* Set exercise: Can you reproduce the following lines word for word?

* Material provided:
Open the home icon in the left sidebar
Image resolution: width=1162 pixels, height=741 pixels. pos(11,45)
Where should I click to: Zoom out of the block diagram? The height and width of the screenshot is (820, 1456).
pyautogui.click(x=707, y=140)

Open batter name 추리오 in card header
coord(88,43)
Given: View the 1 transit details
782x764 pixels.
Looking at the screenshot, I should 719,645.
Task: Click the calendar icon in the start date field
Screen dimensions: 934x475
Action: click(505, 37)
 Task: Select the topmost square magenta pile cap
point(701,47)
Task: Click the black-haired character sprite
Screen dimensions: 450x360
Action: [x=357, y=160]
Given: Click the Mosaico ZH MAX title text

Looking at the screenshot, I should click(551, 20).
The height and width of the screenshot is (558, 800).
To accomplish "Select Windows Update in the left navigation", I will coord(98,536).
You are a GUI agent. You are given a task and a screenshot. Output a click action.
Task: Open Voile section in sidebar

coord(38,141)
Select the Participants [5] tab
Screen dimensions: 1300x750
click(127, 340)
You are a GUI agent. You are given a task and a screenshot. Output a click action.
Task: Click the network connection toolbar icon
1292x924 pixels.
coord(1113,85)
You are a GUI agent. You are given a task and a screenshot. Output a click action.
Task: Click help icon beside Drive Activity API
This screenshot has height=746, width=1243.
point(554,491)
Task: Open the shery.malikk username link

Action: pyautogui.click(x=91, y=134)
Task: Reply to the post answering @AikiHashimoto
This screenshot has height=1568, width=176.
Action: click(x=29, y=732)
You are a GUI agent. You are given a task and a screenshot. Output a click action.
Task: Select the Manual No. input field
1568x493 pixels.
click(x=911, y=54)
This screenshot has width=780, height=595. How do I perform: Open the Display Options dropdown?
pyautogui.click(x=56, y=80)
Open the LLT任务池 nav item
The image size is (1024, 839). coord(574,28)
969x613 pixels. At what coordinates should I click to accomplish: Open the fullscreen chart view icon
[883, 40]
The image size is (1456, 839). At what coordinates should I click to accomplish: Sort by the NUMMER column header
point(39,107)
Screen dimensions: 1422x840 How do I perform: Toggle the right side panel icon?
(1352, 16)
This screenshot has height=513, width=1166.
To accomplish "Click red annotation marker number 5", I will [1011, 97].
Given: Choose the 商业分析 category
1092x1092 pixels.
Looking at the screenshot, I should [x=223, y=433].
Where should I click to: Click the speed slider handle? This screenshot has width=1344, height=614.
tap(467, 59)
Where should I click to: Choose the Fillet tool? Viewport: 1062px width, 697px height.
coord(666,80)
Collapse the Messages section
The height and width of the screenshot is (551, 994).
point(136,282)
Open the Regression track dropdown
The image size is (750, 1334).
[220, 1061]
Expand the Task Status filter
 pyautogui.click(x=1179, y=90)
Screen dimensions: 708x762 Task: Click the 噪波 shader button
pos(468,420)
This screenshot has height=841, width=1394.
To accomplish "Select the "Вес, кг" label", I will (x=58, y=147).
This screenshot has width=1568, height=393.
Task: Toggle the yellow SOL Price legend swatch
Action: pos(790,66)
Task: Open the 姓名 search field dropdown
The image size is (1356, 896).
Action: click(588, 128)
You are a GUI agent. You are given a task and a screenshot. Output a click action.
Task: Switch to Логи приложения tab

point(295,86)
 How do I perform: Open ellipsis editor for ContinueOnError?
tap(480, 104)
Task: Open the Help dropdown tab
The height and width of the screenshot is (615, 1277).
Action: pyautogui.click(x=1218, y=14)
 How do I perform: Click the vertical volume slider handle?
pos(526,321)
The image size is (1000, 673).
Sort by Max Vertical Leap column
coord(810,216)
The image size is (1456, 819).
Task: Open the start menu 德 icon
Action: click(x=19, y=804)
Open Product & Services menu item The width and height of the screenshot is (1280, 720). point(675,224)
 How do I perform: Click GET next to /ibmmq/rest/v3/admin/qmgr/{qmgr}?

* Written response:
Open the home icon in the left sidebar
Image resolution: width=1162 pixels, height=741 pixels. pos(11,45)
Where should I click to: Zoom out of the block diagram? The height and width of the screenshot is (820, 1456).
pyautogui.click(x=707, y=140)

Open batter name 추리오 in card header
coord(88,43)
Given: View the 1 transit details
782x764 pixels.
Looking at the screenshot, I should 719,645.
Task: Click the calendar icon in the start date field
Screen dimensions: 934x475
Action: click(505, 37)
 Task: Select the topmost square magenta pile cap
point(701,47)
Task: Click the black-haired character sprite
Screen dimensions: 450x360
Action: [x=357, y=160]
Given: Click the Mosaico ZH MAX title text

Looking at the screenshot, I should click(551, 20).
The height and width of the screenshot is (558, 800).
To accomplish "Select Windows Update in the left navigation", I will coord(98,536).
You are a GUI agent. You are given a task and a screenshot. Output a click action.
Task: Open Voile section in sidebar

coord(38,141)
Select the Participants [5] tab
Screen dimensions: 1300x750
click(127, 340)
You are a GUI agent. You are given a task and a screenshot. Output a click action.
Task: Click the network connection toolbar icon
1292x924 pixels.
coord(1113,85)
You are a GUI agent. You are given a task and a screenshot. Output a click action.
Task: Click help icon beside Drive Activity API
This screenshot has height=746, width=1243.
point(554,491)
Task: Open the shery.malikk username link

Action: pyautogui.click(x=91, y=134)
Task: Reply to the post answering @AikiHashimoto
This screenshot has height=1568, width=176.
Action: click(x=29, y=732)
You are a GUI agent. You are given a task and a screenshot. Output a click action.
Task: Select the Manual No. input field
1568x493 pixels.
click(x=911, y=54)
This screenshot has width=780, height=595. How do I perform: Open the Display Options dropdown?
pyautogui.click(x=56, y=80)
Open the LLT任务池 nav item
The image size is (1024, 839). coord(574,28)
969x613 pixels. At what coordinates should I click to accomplish: Open the fullscreen chart view icon
[883, 40]
The image size is (1456, 839). At what coordinates should I click to accomplish: Sort by the NUMMER column header
point(39,107)
Screen dimensions: 1422x840 How do I perform: Toggle the right side panel icon?
(1352, 16)
This screenshot has height=513, width=1166.
To accomplish "Click red annotation marker number 5", I will [1011, 97].
Given: Choose the 商业分析 category
1092x1092 pixels.
Looking at the screenshot, I should [x=223, y=433].
Where should I click to: Click the speed slider handle? This screenshot has width=1344, height=614.
tap(467, 59)
Where should I click to: Choose the Fillet tool? Viewport: 1062px width, 697px height.
coord(666,80)
Collapse the Messages section
The height and width of the screenshot is (551, 994).
point(136,282)
Open the Regression track dropdown
The image size is (750, 1334).
[220, 1061]
Expand the Task Status filter
 pyautogui.click(x=1179, y=90)
Screen dimensions: 708x762 Task: Click the 噪波 shader button
pos(468,420)
This screenshot has height=841, width=1394.
To accomplish "Select the "Вес, кг" label", I will (x=58, y=147).
This screenshot has width=1568, height=393.
Task: Toggle the yellow SOL Price legend swatch
Action: pos(790,66)
Task: Open the 姓名 search field dropdown
The image size is (1356, 896).
Action: click(588, 128)
You are a GUI agent. You are given a task and a screenshot. Output a click action.
Task: Switch to Логи приложения tab

point(295,86)
 How do I perform: Open ellipsis editor for ContinueOnError?
tap(480, 104)
Task: Open the Help dropdown tab
The height and width of the screenshot is (615, 1277).
Action: pyautogui.click(x=1218, y=14)
 How do I perform: Click the vertical volume slider handle?
pos(526,321)
The image size is (1000, 673).
Sort by Max Vertical Leap column
coord(810,216)
The image size is (1456, 819).
Task: Open the start menu 德 icon
Action: click(x=19, y=804)
Open Product & Services menu item The width and height of the screenshot is (1280, 720). point(675,224)
 How do I perform: Click GET next to /ibmmq/rest/v3/admin/qmgr/{qmgr}?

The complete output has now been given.